On the cornice of the wardrobe, the hand of an amateur had painted this inscription: “Mistrust all enterprises that require new clothes.”

“I know. Isn’t it jolly? I like that. I’m certain that’s the old man’s doing.”

“How very odd of him!”

“Surely you agree?”

But Freddy was his mother’s son and felt that one ought not to go on spoiling the furniture.

“Pictures!” the clergyman continued, scrambling about the room. “Giotto—they got that at Florence, I’ll be bound.”

“The same as Lucy’s got.”

“Oh, by-the-by, did Miss Honeychurch enjoy London?”
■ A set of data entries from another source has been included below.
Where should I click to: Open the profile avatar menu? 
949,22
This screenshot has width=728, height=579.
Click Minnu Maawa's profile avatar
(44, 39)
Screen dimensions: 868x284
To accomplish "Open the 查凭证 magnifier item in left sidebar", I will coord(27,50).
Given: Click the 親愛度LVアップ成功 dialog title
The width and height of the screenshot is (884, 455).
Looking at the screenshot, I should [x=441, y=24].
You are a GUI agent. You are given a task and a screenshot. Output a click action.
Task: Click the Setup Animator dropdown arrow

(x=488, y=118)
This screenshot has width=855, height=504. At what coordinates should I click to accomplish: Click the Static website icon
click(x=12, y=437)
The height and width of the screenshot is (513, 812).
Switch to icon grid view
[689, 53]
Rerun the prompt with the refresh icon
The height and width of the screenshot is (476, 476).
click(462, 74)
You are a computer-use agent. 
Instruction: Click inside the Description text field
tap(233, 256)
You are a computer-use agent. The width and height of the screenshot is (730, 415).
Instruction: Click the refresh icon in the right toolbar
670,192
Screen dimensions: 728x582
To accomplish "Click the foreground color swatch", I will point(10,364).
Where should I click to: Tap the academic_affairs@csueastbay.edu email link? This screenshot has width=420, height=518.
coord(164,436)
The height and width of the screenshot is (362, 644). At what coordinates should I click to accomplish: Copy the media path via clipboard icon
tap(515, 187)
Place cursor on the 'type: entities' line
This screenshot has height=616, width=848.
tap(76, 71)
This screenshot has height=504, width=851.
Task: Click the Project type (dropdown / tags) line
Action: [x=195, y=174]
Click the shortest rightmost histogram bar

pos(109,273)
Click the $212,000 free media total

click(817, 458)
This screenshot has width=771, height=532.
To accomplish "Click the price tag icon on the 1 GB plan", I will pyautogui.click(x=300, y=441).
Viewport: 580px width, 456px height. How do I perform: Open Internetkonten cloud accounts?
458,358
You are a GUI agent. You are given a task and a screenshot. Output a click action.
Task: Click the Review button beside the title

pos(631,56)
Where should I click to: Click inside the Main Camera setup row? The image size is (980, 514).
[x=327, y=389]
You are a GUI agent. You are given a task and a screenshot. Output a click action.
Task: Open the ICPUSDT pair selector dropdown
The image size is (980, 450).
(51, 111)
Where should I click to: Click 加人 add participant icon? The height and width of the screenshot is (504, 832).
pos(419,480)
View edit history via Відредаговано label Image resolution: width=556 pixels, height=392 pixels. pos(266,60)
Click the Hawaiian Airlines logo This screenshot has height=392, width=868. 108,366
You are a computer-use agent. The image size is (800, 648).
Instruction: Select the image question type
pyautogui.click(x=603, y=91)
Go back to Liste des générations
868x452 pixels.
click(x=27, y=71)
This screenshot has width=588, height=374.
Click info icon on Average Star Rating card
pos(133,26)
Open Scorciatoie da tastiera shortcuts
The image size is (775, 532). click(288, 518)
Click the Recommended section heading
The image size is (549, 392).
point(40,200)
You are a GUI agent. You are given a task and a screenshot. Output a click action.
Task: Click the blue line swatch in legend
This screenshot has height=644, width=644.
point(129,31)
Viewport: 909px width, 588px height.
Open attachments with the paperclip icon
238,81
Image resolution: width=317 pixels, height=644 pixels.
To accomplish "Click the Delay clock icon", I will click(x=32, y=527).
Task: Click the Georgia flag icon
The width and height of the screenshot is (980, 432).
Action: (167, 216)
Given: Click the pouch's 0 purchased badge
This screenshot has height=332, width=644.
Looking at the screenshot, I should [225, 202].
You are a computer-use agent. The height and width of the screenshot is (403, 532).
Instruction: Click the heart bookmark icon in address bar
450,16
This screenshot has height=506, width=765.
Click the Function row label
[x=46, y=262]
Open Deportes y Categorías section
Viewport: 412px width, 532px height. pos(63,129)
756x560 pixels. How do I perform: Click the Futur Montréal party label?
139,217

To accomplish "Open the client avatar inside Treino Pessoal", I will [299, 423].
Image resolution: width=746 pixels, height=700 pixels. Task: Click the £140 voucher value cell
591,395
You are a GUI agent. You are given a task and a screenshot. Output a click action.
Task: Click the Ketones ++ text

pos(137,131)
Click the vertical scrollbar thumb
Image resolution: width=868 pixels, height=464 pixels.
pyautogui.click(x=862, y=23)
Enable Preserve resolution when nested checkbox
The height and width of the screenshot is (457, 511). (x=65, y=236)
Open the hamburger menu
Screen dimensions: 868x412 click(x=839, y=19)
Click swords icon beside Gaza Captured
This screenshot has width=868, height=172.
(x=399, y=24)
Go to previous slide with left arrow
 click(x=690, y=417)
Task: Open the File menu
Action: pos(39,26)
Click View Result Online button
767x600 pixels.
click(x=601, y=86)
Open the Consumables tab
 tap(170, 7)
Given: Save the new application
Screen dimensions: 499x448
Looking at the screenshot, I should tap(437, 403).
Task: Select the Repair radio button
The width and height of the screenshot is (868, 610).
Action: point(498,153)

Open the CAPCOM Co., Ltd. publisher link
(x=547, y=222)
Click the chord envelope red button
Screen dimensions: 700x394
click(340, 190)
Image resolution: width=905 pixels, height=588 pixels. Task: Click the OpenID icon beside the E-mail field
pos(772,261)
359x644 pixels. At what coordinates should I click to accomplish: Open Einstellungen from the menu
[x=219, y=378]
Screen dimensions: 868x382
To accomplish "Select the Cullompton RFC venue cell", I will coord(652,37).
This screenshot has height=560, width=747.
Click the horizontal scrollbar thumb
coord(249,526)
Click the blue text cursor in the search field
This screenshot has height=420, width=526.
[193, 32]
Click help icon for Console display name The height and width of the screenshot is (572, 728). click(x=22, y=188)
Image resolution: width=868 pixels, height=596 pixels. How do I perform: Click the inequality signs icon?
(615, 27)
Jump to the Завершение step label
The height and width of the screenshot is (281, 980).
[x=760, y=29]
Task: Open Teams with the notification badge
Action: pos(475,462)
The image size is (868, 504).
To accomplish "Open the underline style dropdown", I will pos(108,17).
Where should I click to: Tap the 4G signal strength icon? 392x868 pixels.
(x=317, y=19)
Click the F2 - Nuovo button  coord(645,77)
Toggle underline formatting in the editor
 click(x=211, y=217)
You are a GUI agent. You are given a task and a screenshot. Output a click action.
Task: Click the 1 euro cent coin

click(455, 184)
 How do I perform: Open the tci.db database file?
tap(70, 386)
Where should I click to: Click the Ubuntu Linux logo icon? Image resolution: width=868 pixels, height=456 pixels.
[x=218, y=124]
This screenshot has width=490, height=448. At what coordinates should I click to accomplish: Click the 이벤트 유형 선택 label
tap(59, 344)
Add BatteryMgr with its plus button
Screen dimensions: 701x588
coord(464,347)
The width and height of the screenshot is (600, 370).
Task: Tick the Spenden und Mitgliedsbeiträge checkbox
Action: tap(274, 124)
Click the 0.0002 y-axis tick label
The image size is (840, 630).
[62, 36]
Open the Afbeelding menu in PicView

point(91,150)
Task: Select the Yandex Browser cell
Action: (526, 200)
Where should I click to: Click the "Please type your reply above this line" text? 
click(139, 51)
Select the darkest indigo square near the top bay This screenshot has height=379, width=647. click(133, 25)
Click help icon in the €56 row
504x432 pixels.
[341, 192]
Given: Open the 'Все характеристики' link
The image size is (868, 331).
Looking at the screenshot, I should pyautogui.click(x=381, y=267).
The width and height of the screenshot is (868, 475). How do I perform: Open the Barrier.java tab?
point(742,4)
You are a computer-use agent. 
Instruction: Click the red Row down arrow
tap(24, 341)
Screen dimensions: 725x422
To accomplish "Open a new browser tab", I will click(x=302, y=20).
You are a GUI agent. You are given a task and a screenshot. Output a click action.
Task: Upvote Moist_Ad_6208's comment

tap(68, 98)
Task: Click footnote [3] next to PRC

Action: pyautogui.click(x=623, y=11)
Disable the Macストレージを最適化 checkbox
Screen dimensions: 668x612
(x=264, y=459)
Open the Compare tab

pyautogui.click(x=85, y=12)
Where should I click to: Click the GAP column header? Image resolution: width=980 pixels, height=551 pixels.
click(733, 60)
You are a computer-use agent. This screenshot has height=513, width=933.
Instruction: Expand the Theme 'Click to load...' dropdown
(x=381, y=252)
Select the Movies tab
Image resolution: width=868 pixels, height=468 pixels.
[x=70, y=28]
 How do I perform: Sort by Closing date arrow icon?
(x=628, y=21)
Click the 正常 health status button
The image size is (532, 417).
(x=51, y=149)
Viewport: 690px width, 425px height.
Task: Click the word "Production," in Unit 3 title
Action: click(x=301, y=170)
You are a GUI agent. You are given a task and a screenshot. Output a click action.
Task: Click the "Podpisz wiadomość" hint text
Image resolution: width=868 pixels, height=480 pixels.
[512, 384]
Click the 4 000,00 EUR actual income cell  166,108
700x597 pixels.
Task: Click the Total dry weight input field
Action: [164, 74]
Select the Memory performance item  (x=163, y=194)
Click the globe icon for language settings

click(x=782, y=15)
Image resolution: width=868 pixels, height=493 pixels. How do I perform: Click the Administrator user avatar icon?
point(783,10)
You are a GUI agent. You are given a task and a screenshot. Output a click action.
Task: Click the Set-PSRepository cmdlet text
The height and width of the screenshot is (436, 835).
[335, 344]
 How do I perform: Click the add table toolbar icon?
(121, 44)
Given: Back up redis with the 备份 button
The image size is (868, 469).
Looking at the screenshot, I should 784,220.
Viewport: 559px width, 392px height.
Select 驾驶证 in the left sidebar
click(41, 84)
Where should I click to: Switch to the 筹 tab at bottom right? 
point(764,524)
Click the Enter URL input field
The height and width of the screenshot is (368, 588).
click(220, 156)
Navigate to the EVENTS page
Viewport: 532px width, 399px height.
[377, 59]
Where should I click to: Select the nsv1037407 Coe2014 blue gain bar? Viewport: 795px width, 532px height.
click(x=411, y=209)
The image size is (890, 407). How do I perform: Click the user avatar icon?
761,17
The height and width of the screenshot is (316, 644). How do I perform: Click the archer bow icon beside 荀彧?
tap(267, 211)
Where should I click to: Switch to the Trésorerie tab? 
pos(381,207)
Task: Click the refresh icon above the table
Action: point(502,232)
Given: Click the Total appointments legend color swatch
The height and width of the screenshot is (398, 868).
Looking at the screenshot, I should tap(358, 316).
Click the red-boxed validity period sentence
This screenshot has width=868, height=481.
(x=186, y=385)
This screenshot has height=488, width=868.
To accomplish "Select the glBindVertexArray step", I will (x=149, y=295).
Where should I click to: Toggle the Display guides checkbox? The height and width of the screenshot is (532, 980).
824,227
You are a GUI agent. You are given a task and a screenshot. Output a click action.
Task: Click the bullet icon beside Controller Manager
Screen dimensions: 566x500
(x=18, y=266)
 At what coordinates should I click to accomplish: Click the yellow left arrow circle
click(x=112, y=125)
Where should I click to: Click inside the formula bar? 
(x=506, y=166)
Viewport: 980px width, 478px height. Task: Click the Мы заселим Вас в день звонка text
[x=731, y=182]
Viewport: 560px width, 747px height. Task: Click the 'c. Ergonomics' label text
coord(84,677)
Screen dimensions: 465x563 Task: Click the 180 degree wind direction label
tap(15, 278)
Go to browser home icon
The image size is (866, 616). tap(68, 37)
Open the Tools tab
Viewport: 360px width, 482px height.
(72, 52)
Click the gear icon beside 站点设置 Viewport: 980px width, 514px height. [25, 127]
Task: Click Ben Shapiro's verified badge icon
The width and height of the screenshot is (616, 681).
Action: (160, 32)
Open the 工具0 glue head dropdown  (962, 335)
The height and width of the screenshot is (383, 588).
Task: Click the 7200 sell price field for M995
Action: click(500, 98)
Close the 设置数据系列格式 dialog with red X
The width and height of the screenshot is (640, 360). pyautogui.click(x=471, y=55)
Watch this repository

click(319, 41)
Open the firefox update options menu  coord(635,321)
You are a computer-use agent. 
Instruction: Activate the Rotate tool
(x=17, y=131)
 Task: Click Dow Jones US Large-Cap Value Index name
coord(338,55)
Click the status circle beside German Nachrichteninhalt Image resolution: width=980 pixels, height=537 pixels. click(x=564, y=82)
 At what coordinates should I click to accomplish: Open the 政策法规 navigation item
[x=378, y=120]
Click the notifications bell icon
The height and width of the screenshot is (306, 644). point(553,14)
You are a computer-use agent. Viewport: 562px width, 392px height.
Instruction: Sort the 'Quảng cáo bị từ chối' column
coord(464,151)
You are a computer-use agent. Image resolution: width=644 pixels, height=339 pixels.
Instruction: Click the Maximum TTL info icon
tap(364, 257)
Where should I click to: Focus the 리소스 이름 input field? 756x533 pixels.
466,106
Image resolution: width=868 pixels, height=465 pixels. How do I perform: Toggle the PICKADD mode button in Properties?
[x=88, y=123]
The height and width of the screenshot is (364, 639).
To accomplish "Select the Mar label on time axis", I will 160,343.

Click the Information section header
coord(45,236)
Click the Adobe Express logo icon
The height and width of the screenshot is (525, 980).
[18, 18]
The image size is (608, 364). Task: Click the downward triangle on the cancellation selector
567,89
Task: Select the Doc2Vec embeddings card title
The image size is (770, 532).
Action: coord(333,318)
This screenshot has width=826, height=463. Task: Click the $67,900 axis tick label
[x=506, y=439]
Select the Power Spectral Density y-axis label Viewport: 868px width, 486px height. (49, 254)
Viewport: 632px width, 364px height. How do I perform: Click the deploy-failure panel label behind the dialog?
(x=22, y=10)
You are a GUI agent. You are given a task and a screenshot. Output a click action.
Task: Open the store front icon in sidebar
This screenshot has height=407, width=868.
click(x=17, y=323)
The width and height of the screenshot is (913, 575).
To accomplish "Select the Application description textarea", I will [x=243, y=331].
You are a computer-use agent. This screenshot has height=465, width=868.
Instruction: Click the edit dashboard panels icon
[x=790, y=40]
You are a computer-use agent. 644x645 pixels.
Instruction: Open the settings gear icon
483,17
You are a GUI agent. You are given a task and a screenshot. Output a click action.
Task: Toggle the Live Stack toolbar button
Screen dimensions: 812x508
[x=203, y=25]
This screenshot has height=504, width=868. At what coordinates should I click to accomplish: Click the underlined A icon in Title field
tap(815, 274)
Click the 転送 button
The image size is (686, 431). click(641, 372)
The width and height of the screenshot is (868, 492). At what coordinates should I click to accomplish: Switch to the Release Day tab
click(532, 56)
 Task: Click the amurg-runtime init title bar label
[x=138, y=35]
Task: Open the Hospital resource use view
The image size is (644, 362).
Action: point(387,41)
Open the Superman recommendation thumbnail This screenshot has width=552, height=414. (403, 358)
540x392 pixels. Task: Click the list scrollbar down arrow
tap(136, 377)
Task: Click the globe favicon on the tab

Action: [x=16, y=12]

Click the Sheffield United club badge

“She came back yesterday.”

“I suppose she had a good time?”

“Yes, very,” said Freddy, taking up a book. “She and Cecil are thicker than ever.”

“That’s good hearing.”

“I wish I wasn’t such a fool, Mr. Beebe.”

Mr. Beebe ignored the remark.

“Lucy used to be nearly as stupid as I am, but it’ll be very different now, mother thinks. She will read all kinds of books.”

“So will you.”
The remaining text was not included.